Le gène majeur Run1, complété par RGA4 et RGA8
Dans un article à paraître dans le numéro de février du Progrès Agricole et Viticole (dont il est le rédacteur en chef), Alain Carbonneau estime démontrer que la résistance des variétés d’Alain Bouquet est sans conteste polygénique. Il se base pour cela sur les dernières recherches d’Angela Feechan (cliquer ici pour accéder à l’étude), qui démontre que le gène Run1 « est épaulé par des gènes complémentaires, la combinaison de leurs effets dominant les capacités du parasite ».
Reposant sur des organismes génétiquement modifiés, ces expériences démontrent que pour être totale, la résistance à l’oïdium ne doit pas reposer sur le seul Run1. Expérimentalement, les individus, obtenus par transgénèse, avec le seul gène Run1 ne sont pas assurés d’être résistants à l’oïdium (mais ils sont tolérants). Identifiés, ces gènes complémentaires ont été baptisés RGA4 et RGA8. Les variétés d’Alain Bouquet ne sont donc pas monogéniques, conclut Alain Carbonneau.
Ayant tout juste informé instances dirigeantes de l’INRA de ces nouveaux éléments, Alain Carbonneau espère un rapide changement de paradigme. Car le vignoble français s’impatiente, d’autant plus que l’usage des produits phytopharmaceutiques en viticulture fait débat dans la société française. Le dernier conseil spécialisé de FranceAgriMer a ainsi adopté le projet d’arrêté permettant le classement accéléré au catalogue français de 25 cépages résistants allemands, italiens et suisses (déjà classés dans leurs pays).
« Il ne faut plus retenir nos variétés. J’ai honte de voir que dans les nouvelles variétés que les professionnels veulent inscrire, il n’y en a pas une française alors que notre recherche viticole a des propositions sur le sujet » regrette Alain Carbonneau, prédisant que « le catalogue français va se remplir de cépages résistants étrangers que les pépiniéristes vont multiplier et distribuer. Quand l’INRA arrivera, on sera en dehors du coup… A moins d’une variété miracle ! »
* : En pratique, il s’agit des cinq et sixièmes générations de rétrocroisement de Vitis vinifera à partir d'hybride de la variété américaine Muscadinia rotundifolia (les individus rV5 affichent un peu plus de 1 % du génome non-vinifera, les rV6 moins de 1 %).

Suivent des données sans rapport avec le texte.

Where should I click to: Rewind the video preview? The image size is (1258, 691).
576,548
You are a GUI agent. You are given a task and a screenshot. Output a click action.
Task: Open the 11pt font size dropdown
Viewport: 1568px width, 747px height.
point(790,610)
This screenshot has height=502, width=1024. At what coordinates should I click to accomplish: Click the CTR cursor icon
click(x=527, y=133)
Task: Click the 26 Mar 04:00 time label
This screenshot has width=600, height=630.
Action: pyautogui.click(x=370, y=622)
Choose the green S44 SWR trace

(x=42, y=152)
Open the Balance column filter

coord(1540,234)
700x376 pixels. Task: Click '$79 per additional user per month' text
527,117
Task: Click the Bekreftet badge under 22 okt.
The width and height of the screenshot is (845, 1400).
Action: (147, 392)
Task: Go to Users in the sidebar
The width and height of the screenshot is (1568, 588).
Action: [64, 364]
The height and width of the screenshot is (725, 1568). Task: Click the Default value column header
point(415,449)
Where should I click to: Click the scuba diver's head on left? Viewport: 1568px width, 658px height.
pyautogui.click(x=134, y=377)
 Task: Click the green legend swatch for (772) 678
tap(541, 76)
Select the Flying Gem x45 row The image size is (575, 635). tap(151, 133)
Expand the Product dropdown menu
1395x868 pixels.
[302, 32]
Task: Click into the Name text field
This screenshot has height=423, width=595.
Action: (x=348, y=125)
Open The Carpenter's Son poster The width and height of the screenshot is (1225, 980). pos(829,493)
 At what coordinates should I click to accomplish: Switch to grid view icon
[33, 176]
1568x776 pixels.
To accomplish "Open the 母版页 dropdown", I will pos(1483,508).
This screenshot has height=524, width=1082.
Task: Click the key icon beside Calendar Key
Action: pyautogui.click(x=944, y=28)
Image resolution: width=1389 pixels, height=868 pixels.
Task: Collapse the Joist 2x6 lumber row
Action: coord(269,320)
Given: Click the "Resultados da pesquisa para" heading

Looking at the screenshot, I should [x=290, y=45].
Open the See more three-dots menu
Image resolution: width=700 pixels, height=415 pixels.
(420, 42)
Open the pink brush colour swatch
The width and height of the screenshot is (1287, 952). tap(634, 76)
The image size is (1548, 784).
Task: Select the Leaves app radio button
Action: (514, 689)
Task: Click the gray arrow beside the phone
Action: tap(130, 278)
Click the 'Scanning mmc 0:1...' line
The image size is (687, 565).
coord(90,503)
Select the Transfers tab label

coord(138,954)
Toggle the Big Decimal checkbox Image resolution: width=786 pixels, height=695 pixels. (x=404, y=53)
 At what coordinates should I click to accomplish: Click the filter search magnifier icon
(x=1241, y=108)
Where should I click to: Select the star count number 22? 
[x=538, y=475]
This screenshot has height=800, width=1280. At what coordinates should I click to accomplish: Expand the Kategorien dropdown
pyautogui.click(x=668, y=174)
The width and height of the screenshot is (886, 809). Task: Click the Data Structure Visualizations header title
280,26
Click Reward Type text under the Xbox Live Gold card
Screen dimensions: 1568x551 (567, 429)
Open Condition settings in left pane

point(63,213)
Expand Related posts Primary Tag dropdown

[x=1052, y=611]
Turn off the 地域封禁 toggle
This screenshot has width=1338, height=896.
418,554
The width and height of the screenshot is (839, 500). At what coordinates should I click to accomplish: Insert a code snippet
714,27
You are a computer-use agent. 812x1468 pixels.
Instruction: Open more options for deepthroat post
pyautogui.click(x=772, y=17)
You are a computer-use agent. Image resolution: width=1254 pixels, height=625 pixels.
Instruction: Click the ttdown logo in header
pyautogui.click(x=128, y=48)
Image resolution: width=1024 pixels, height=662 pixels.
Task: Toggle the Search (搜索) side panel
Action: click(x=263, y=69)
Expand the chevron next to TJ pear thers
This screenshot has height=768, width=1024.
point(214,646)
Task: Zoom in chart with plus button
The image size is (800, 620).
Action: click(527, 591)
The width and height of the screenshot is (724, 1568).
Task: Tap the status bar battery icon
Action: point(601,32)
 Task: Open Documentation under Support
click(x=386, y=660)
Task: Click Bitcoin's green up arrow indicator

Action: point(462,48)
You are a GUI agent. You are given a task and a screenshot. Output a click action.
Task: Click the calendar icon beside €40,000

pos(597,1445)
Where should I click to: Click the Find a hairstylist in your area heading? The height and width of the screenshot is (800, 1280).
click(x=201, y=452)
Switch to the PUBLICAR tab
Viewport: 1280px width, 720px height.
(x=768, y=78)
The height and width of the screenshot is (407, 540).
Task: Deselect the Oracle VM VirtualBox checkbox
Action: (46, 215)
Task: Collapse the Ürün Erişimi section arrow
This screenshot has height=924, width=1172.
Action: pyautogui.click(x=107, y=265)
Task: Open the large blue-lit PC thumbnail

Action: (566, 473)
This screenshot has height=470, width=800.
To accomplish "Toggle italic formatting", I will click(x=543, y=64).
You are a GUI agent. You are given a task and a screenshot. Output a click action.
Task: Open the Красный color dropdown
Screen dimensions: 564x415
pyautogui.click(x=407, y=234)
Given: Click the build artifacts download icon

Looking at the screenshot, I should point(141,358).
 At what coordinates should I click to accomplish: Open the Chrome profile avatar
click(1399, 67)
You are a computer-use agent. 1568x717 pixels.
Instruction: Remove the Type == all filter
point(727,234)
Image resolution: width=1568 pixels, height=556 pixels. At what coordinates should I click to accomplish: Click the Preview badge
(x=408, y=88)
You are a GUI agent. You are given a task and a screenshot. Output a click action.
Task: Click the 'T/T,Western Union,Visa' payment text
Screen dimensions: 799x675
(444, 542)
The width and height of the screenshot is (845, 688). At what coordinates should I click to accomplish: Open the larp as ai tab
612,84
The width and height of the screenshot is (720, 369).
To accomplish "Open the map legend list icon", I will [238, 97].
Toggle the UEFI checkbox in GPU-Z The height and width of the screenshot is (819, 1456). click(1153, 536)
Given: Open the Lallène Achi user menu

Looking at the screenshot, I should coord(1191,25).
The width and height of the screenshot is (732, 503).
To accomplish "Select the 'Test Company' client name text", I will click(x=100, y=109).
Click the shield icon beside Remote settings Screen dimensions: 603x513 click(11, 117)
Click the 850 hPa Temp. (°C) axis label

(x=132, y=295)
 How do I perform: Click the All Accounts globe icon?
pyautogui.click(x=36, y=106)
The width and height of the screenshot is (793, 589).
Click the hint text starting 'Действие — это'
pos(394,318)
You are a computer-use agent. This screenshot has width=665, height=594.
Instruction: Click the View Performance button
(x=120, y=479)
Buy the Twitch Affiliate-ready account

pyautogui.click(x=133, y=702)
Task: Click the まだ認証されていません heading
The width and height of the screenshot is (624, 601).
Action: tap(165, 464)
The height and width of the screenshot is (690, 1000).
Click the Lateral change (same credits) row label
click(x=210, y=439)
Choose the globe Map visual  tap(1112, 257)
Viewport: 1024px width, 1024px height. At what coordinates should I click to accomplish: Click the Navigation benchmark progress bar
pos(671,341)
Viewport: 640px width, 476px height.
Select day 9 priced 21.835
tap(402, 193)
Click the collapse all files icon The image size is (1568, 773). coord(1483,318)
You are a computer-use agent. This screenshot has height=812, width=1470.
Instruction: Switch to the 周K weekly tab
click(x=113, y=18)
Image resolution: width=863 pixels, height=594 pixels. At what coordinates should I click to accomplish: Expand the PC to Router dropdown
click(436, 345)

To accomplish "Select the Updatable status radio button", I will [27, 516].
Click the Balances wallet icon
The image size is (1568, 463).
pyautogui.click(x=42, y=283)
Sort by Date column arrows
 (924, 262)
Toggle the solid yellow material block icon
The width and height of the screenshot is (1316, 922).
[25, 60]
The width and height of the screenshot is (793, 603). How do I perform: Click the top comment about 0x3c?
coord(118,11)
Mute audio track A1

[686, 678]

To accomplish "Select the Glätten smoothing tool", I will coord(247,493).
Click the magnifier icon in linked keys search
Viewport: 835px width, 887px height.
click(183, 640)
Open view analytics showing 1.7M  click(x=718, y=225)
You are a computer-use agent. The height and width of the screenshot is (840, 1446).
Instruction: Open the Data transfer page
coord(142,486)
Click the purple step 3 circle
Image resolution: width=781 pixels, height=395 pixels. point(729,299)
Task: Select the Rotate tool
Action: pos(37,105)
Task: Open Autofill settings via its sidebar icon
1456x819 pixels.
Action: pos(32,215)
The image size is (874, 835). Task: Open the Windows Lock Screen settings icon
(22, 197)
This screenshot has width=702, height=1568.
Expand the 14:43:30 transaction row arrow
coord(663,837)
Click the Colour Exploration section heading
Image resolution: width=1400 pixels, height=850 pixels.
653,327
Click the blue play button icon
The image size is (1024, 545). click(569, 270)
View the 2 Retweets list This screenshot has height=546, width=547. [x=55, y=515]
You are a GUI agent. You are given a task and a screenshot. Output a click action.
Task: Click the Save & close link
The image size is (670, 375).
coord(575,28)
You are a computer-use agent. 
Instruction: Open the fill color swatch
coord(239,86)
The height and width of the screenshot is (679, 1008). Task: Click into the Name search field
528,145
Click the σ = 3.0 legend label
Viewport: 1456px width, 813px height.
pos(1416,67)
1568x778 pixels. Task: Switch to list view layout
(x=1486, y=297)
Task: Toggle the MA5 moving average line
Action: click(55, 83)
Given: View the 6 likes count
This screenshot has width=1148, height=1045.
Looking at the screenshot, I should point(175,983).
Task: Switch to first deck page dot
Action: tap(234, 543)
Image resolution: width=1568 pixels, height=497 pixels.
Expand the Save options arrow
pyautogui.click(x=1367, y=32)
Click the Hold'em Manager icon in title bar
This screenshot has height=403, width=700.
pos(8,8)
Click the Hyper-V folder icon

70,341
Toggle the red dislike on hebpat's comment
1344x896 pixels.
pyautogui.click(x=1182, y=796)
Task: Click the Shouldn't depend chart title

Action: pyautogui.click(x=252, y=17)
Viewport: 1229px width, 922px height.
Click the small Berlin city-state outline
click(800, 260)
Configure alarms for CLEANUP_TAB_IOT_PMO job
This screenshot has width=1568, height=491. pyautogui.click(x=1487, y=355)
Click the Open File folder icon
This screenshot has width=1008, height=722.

Touchant juste, le dernier envoi d’Alain Carbonneau concerne les variétés Resdur : « il n’est pas sûr que le programme puisse répondre aux demandes en 2017. Les deuxièmes générations Resdur ont montré des signes rédhibitoires de phylloxéra gallicole et de black-rot en 2015… » Des difficultés techniques sur lesquelles il appuie d’autant plus que les variétés rV5 et rV6 présentent des qualités viticoles et œnologiques avérées. Un potentiel sensoriel dont le plus convaincu semble être Jacques Gravegeal, le président de l’Interprofession des vins IGP Pays d’Oc.